YOUR TASK: Repeat each entry below exactly.

Stored items
-*-*-
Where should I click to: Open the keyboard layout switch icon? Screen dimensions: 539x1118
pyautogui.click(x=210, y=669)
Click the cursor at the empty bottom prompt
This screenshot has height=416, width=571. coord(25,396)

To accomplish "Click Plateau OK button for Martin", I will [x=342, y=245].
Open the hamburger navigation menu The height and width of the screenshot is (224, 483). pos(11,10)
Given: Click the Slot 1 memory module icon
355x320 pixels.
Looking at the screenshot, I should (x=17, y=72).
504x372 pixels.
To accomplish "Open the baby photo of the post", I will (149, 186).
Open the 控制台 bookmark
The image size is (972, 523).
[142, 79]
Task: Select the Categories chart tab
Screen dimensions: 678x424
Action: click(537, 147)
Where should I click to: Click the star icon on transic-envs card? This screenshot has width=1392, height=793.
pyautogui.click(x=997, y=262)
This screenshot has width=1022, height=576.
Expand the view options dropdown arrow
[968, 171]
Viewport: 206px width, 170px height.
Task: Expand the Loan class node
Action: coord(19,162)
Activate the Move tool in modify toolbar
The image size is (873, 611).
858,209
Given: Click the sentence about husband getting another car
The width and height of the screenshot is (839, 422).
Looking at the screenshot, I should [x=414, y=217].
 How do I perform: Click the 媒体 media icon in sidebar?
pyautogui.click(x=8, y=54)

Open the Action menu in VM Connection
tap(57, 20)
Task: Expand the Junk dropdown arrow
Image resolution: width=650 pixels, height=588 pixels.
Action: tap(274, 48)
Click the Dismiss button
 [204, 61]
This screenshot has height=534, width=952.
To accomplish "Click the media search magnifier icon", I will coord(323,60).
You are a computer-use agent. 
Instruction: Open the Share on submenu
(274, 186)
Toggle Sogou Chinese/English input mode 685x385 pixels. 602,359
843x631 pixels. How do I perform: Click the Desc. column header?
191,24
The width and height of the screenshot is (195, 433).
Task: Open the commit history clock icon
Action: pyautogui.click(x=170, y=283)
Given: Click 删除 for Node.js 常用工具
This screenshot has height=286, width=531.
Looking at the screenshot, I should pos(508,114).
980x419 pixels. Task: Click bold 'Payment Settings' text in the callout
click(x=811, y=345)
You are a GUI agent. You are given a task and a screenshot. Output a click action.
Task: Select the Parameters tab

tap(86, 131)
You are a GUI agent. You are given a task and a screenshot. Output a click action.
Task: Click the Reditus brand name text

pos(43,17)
-*-*-
WRITTEN ANSWER:
Where should I click to: Open the keyboard layout switch icon? Screen dimensions: 539x1118
pyautogui.click(x=210, y=669)
Click the cursor at the empty bottom prompt
This screenshot has height=416, width=571. coord(25,396)

To accomplish "Click Plateau OK button for Martin", I will [x=342, y=245].
Open the hamburger navigation menu The height and width of the screenshot is (224, 483). pos(11,10)
Given: Click the Slot 1 memory module icon
355x320 pixels.
Looking at the screenshot, I should (x=17, y=72).
504x372 pixels.
To accomplish "Open the baby photo of the post", I will (149, 186).
Open the 控制台 bookmark
The image size is (972, 523).
[142, 79]
Task: Select the Categories chart tab
Screen dimensions: 678x424
Action: click(537, 147)
Where should I click to: Click the star icon on transic-envs card? This screenshot has width=1392, height=793.
pyautogui.click(x=997, y=262)
This screenshot has width=1022, height=576.
Expand the view options dropdown arrow
[968, 171]
Viewport: 206px width, 170px height.
Task: Expand the Loan class node
Action: coord(19,162)
Activate the Move tool in modify toolbar
The image size is (873, 611).
858,209
Given: Click the sentence about husband getting another car
The width and height of the screenshot is (839, 422).
Looking at the screenshot, I should [x=414, y=217].
 How do I perform: Click the 媒体 media icon in sidebar?
pyautogui.click(x=8, y=54)

Open the Action menu in VM Connection
tap(57, 20)
Task: Expand the Junk dropdown arrow
Image resolution: width=650 pixels, height=588 pixels.
Action: tap(274, 48)
Click the Dismiss button
 [204, 61]
This screenshot has height=534, width=952.
To accomplish "Click the media search magnifier icon", I will coord(323,60).
You are a computer-use agent. 
Instruction: Open the Share on submenu
(274, 186)
Toggle Sogou Chinese/English input mode 685x385 pixels. 602,359
843x631 pixels. How do I perform: Click the Desc. column header?
191,24
The width and height of the screenshot is (195, 433).
Task: Open the commit history clock icon
Action: pyautogui.click(x=170, y=283)
Given: Click 删除 for Node.js 常用工具
This screenshot has height=286, width=531.
Looking at the screenshot, I should pos(508,114).
980x419 pixels. Task: Click bold 'Payment Settings' text in the callout
click(x=811, y=345)
You are a GUI agent. You are given a task and a screenshot. Output a click action.
Task: Select the Parameters tab

tap(86, 131)
You are a GUI agent. You are given a task and a screenshot. Output a click action.
Task: Click the Reditus brand name text

pos(43,17)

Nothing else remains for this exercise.